2019 Iceland leads the Nordics towards sustainable tourism, and use of seas by activating youth

Iceland took over the Presidency of Nordic Council of Ministers for 2019. Youth arise to the center of the chairmanship. A recent report by Nordregio reveals, that young people feel they don’t get their voices heard. Also, the youth have adapted to a new multilocational lifestyle where they live, work and study in different locations. -All the Nordic countries are facing similar challenges when it comes to young people’s standard of living, says Aðalsteinn Thorsteinsson, the Icelandic member of the Nordregio board.

Iceland. Photo: Johannes Lidmo

Steady growth in tourism without harming the nature, or small communities
The ruthless, and bare nature of the North offers beauty and silence to a steadily growing flow of tourists. Investments on infrastructure have made the growth possible. How can nature protection and growth go hand in hand? Director of Icelandic Regional Development Institute, Aðalsteinn Thorsteinsson: – Our most valuable and most sought-after asset is of course our fragile nature, culture and history. Especially in many of the most popular tourist attractions in Iceland, we have reached the carrying capacity of nature. It is important that we share our experiences, mistakes and success stories, so that the Nordic countries can learn from each other.

Nordregio and The Nordic Thematic Group for Sustainable Rural Development have started a research project “Rural tourism in the Nordic region” that focuses particularly on the sustainability aspect. Sustainable tourism takes full account of its current and future economic, social and environmental impacts, addressing the needs of visitors, the industry, the environment and host communities. The challenges of rural tourism include capacity constraints: is there money and workforce available, and how to manage seasonal variations? This study will be finalized by the end of 2019 with answers to these questions.

Youth in the Arctic – How do they see their future?
Young people are losing their faith in democracy. They deserve a more visible place in our community and their voices need to be heard in the decision-making processes. The Nordic countries have a responsibility to ensure a good future for their youngest citizens; both those who were born here, and for those who have arrived from elsewhere. Accordingly, Iceland’s Presidency will focus on young people in the areas of education, culture and health.

– Here in The Nordic countries we believe, that this is the best place in the world to raise children. But we need to make sure that this is indeed the case. Young families need good conditions and services to thrive. At the moment, birth rates are falling while the population is aging, and this puts a strain on our economy and infrastructure. Young people see themselves as global citizens; they are not as strongly connected to their place of birth as the older generations, states Aðalsteinn Thorsteinsson.
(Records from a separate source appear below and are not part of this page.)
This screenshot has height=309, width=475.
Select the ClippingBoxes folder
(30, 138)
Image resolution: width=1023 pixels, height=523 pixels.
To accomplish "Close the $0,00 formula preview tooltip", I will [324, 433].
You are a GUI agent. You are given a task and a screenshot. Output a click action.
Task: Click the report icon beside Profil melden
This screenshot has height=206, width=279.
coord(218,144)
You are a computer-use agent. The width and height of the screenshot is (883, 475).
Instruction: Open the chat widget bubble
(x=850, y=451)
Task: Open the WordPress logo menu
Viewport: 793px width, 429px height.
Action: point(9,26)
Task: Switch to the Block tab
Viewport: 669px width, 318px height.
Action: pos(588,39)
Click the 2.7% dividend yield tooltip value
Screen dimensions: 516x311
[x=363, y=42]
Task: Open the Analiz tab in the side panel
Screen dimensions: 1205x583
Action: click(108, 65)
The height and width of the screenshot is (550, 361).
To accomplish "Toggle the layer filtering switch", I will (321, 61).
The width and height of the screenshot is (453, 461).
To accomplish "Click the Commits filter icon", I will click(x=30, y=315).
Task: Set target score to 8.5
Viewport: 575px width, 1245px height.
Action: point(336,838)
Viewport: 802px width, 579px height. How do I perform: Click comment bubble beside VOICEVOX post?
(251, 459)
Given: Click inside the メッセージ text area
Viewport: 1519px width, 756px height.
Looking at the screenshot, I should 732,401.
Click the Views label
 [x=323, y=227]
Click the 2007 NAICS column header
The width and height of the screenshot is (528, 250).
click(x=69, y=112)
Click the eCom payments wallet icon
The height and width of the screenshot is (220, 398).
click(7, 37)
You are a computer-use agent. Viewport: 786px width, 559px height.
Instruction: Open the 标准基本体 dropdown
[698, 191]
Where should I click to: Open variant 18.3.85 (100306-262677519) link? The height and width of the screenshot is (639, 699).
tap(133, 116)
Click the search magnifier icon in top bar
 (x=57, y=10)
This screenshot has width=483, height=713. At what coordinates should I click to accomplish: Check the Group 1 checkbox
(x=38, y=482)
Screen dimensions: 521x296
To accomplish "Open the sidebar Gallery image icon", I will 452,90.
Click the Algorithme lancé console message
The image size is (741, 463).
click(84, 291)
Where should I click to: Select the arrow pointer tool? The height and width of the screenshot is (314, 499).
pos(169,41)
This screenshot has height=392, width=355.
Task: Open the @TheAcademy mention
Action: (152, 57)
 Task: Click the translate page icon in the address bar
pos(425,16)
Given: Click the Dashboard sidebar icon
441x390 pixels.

The question of how to retain and attract young people are central for regional policy development in the Nordic Arctic. Nordregio and the Nordic working group on sustainable regional development in the Arctic have carried out an analysis in the rural areas of the Nordic Arctic to uncover young people’s own perspectives. Main messages from a group of scholars were that the faith in the democratic process is in decline. Many of the young people feel their voices are only of concern just before elections. Education is seen as an important tool to ensure future prosperity and, in most cases involves moving elsewhere for schooling. Enrolment at vocational schools is severely limited due to a lack of internship training available at local companies. Being mobile has become a basic condition for the youth when pursuing education and work, and the idea of a multilocational lifestyle appears attractive for many. Social media, and the flow of information on the internet is a big source of inspiration, but also a challenge in terms of ensuring presence among family and friends. Traditional family model still appeals: the youth expect to be part of a “nuclear family” with a mom, a dad, kids, and possibly pets. The study was a part of a larger Foresight analysis about the future visions for Arctic communities in the Nordic Countries.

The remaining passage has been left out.